Die Klimakrise erfordere einen Kulturwandel und einen Bewusstseinswandel, der schon bei der Erziehung der Kinder ansetzt. Das finde in Ägypten "Top-Down" statt. Die Regierung speise das Thema in die Bildungskanäle ein, modernisiere die Curricula in den Schulen und versuche, es damit auf breiter Basis in die Bevölkerung zu bringen.
Ali El-Demerdash, der im Management des Projekts mitarbeitet, präsentiert Upcycling-Produkte, die im Webshop angeboten werden. (c) Markus Lahrmann
Auf der COP26 in Glasgow im Jahr 2021 hatten sich Hunderte von Ländern verpflichtet, die Energiewende und den Klimaschutz in den ärmsten Ländern der Welt zu unterstützen - jenen, die nur sehr wenig zu CO2-Emissionen und Umweltverschmutzung beitragen, aber am stärksten vom Klimawandel betroffen sind.
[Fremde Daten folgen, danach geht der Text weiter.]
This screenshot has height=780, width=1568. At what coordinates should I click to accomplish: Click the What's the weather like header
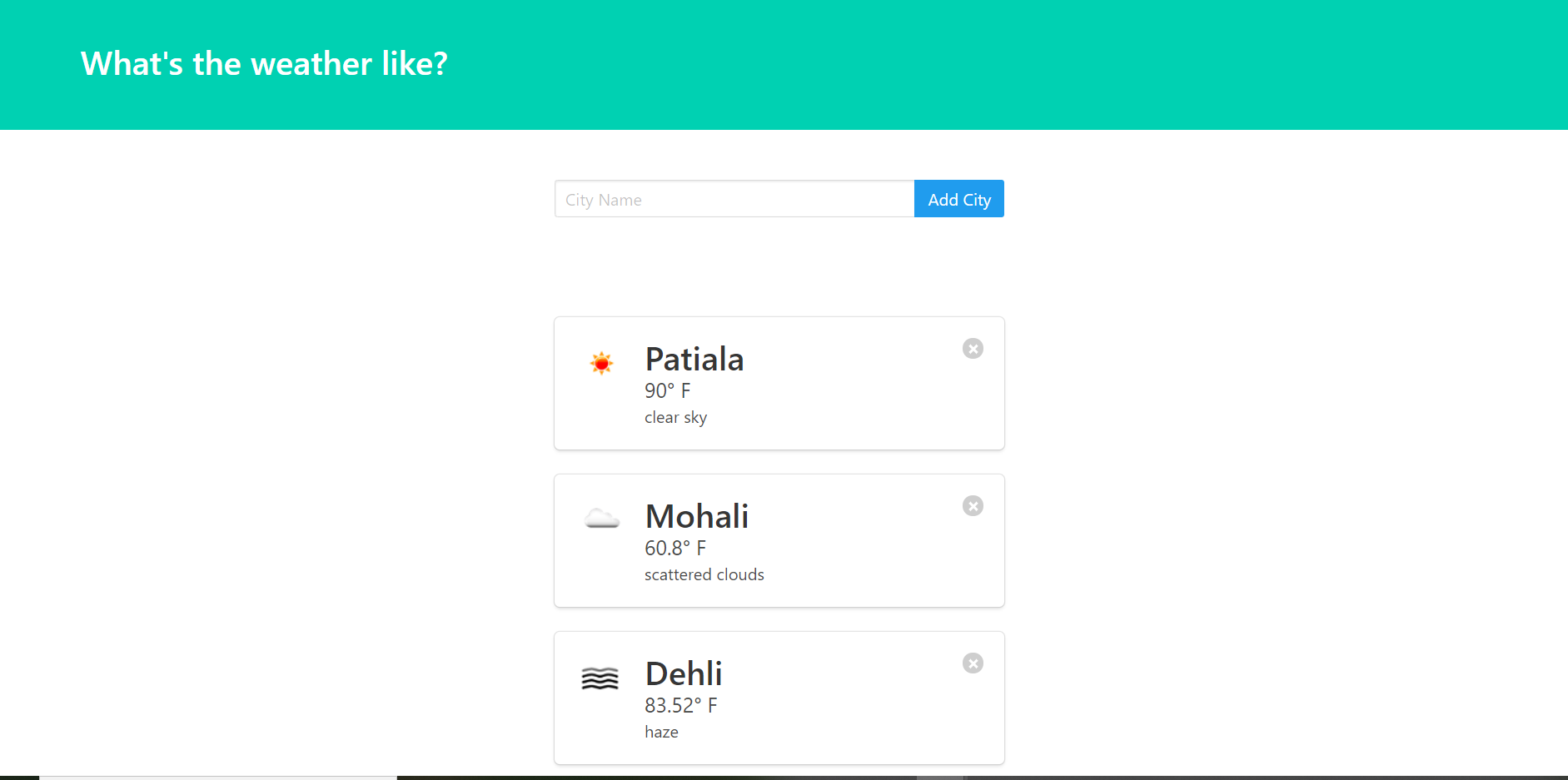point(264,63)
Der Tag, an dem kein Plastik mehr im Nil schwimmt
Ob diese Zusage je eingelöst wird, ist angesichts der neuen Welt-Unordnung und zahlreichen Krisen mehr als fraglich. Aber die Kooperationen von NGOs könnten ein Vorbild sein. VeryNile berichtet auf seinr Webseite, dass die Initiative das erste Reinigungsboot für Plastikabfall in Afrika zu Wasser gelassen hat. Entworfen wurde das Boot "VeryNile I" in Deutschland von der NGO One Earth One Ocean [Link] und mit ihrer Unterstützung in Ägypten gebaut. Immerhin 500 Kilogramm feste Abfälle kann es pro Woche sammeln, es schippert fünf Tage pro Woche rund um die Insel Qursaya. OEOO finanzierte das gesamte Projekt und unterstützt den täglichen Betrieb von VeryNile auch weiterhin.
Doch trotz der Erfolge wird es noch lange dauern, darüber gibt es kaum Illusionen. VeryNile-Mitarbeiter El-Demerdash erzählt von einem Witz, der das gemeinsame Ziel der einheimischen Fischer und des Managements beschreibt: "Der Tag, an dem kein Plastik mehr im Nil schwimmt, das ist der Tag, an dem wir alle arbeitslos werden."
"Wir freuen uns auf die Arbeitslosigkeit", sagt El-Demerdash.